That’s it for the story. I will say it has a satisfying twist that I suspected, but still enjoyed. Period detail is wonderful, and the casting feels just perfect too. Rachel Weisz as Rachel is simply lovely to look at, as well as playing her role to perfection. Sam Clafin is very convincing as the naive, love-struck young man, and the under-used Iain Glen strikes just the right note as the concerned godfather.

An exceptionally good film that I enjoyed much more than I expected to.

(For the information of UK readers, this should be available free on All4, the Channel 4 streaming service.)

Here’s a trailer.

48 thoughts on “Film Review: My Cousin Rachel (2017)

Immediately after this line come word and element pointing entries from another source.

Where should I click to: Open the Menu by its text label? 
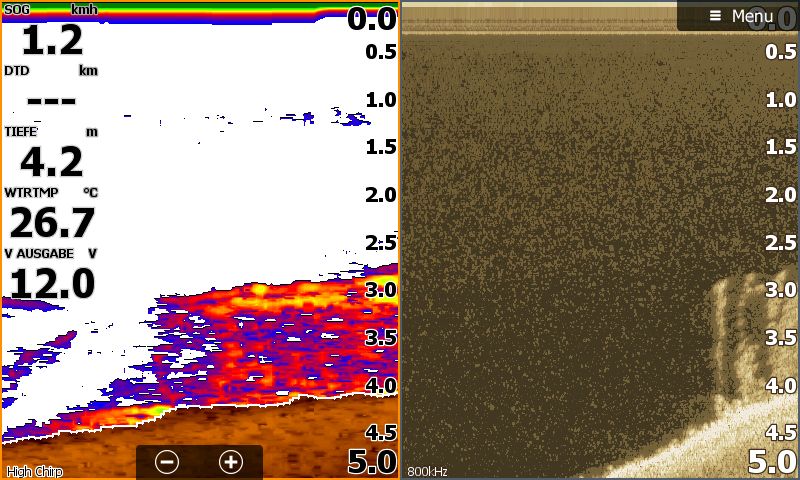coord(751,16)
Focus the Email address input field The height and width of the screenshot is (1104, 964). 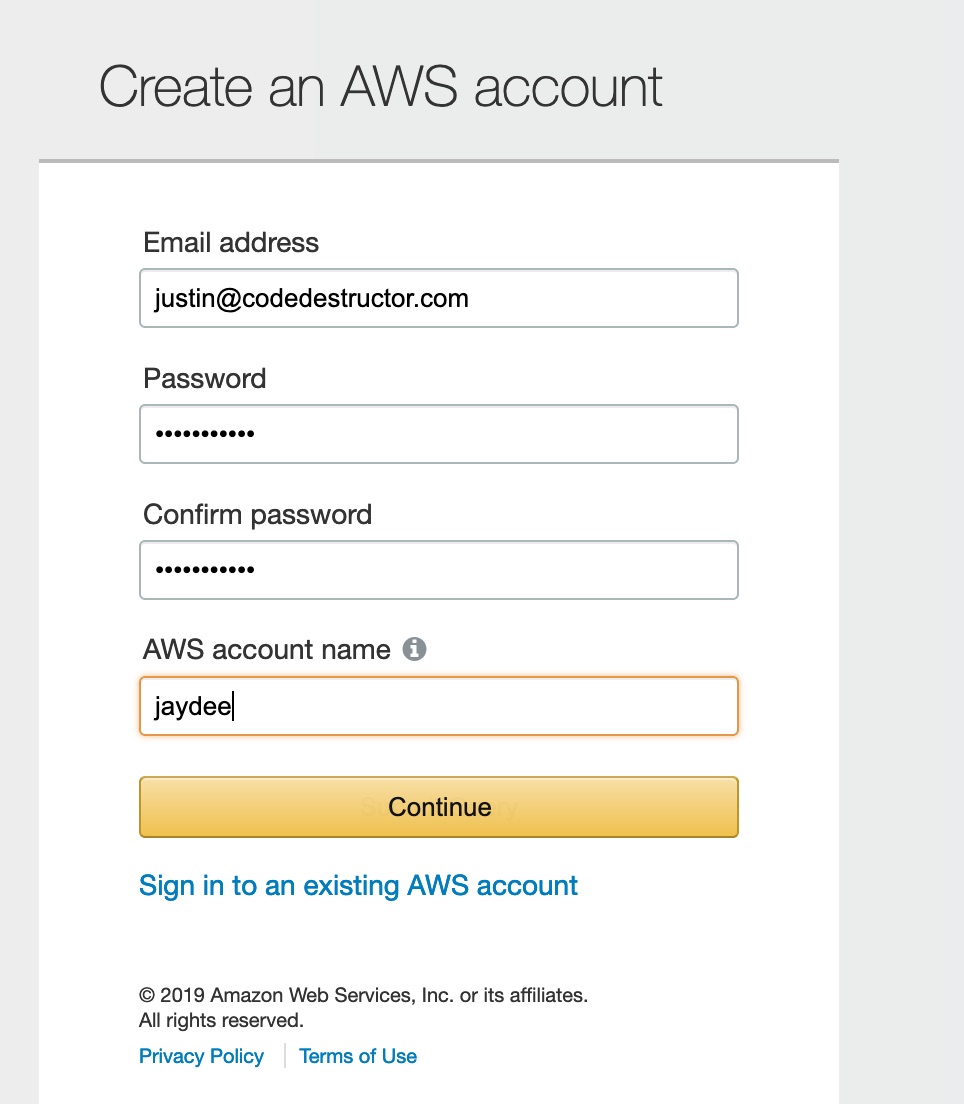click(439, 298)
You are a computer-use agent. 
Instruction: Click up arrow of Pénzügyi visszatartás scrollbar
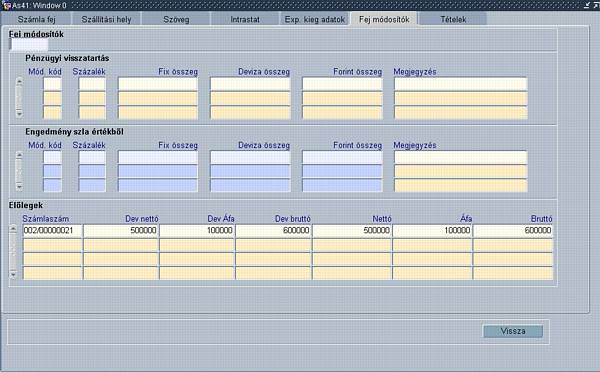click(x=19, y=81)
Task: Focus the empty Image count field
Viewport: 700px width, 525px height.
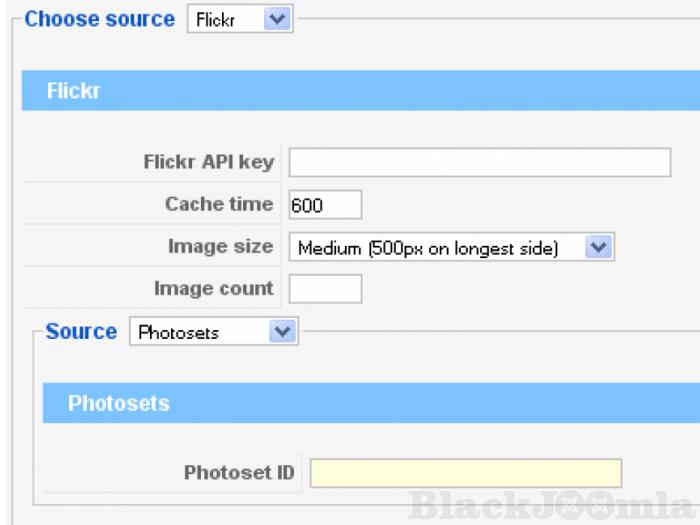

  1. I’ve not seen this film… yet. I enjoy a number of Weisz movies primarily because they mostly have fit into my genre of interest. The Bourne Legacy back in 2012 was the last time I saw her on the big screen intentionally. In fact, I’ve watched that movie many times. I honestly tried to see if I could actually meet her during filming in Chicago of “Chain Reaction” when I was living there, but didn’t work out. Lucky man, now ex-Bond, Daniel Craig. 🙂

    Liked by 1 person

    1. The original film is apparently on You Tube, Arlene. It was made in 1952, and stars Richard Burton. The title is the same. This version is not on YT, but is on Amazon Prime.
      Best wishes, Pete.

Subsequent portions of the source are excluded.